For any given table, the URL for the table has the following format:
API-NAME/API-VERSION/LANGUAGE/DATABASE-ID/<LEVELS>/TABLE-ID
where API-NAME
currently translates to http://api.scb.se/OV0104/
. The current version is 1, and possible languages are sv
or en
, and the DATABASE-ID
is ssd
. The depth of the number of levels depend on the requested table. So, effectively, any given table URL will have the following structure:
http://api.scb.se/OV0104/v1/sv/ssd/<LEVELS>/TABLE-ID
It's rarely obvious where the data you're looking for is actually located. For that reason, this library provides a cursor-like object which allows you to quickly jump around between the levels of the database. Once you find the table you're looking for, you're provided with a number of filters. SCB implements a limit of 100,000 rows per request so filtering is often needed.

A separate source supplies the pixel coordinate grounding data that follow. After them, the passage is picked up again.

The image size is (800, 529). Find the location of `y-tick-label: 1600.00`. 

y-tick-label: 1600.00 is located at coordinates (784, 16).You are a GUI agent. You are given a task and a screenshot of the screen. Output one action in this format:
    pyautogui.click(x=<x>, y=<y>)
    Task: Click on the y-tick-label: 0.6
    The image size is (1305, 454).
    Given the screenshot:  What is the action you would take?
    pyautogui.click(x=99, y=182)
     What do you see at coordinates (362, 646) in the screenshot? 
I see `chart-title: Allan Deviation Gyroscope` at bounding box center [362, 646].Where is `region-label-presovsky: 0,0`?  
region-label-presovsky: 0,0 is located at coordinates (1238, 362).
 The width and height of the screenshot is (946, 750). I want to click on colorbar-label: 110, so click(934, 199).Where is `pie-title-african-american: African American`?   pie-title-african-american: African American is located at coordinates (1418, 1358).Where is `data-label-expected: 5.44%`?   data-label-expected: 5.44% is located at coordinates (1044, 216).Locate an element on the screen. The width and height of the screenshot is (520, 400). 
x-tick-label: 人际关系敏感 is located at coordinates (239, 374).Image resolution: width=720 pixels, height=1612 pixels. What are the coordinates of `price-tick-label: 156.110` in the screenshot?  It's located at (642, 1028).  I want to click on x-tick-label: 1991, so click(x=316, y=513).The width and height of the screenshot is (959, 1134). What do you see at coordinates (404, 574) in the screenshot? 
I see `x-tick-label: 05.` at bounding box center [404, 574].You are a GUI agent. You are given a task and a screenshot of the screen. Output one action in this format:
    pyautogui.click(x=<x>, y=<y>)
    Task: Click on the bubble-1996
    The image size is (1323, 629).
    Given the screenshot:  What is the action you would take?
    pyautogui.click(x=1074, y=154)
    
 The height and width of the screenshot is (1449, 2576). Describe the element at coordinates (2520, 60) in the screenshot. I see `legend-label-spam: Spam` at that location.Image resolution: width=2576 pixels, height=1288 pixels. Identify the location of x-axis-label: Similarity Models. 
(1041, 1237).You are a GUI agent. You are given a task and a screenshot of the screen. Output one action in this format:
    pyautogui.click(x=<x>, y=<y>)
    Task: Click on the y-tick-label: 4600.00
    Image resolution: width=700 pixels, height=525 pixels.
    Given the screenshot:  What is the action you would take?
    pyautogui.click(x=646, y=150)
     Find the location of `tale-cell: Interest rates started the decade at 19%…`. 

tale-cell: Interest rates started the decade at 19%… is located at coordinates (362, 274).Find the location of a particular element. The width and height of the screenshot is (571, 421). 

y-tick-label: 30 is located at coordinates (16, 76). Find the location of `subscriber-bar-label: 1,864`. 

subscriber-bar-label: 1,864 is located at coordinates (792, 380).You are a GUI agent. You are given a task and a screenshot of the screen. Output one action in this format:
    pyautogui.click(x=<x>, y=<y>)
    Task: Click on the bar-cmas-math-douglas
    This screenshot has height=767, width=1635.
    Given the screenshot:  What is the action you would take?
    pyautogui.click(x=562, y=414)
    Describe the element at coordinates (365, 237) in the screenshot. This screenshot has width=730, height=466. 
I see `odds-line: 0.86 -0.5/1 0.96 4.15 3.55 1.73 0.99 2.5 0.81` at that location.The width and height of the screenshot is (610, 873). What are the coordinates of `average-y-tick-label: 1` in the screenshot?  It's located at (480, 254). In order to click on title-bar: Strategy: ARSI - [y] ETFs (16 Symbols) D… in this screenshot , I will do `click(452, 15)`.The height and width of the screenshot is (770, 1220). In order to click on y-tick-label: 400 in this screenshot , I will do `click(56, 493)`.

Here's a workflow example. Note that these operations are executed within the notebook environment.
We start by listing all the top level categories in the database. Calling the describe
method on the scb
instance outputs a nicely formatted HTML table with all the categories.
from SCB import SCB
scb = SCB('http://api.scb.se/OV0104/v1/doris/sv/ssd')
scb.describe() # outputs an HTML table
We select the top level category "Arbetsmarknad" by using the go
method on the instance and passing in the proper level id. We continue to do so until we reach our destination table.
scb.go('AM')
scb.go('AM0502')
scb.go('ArbOrsakSyssSNI2007')
At this point, scb
points to an actual table and we can call describe
to get a list of possible filters.
scb.describe() # list possible filters
scb.filter(code='Tid', kind='item', values=['2014']) # filter the results
df = scb.get() # save the data in a pandas dataframe
The actual HTTP request is not made until we call get
on the instance. Boom! From this point on df
is just your ordinary pandas dataframe. Have fun!
Just clone this repository and import the SCB module.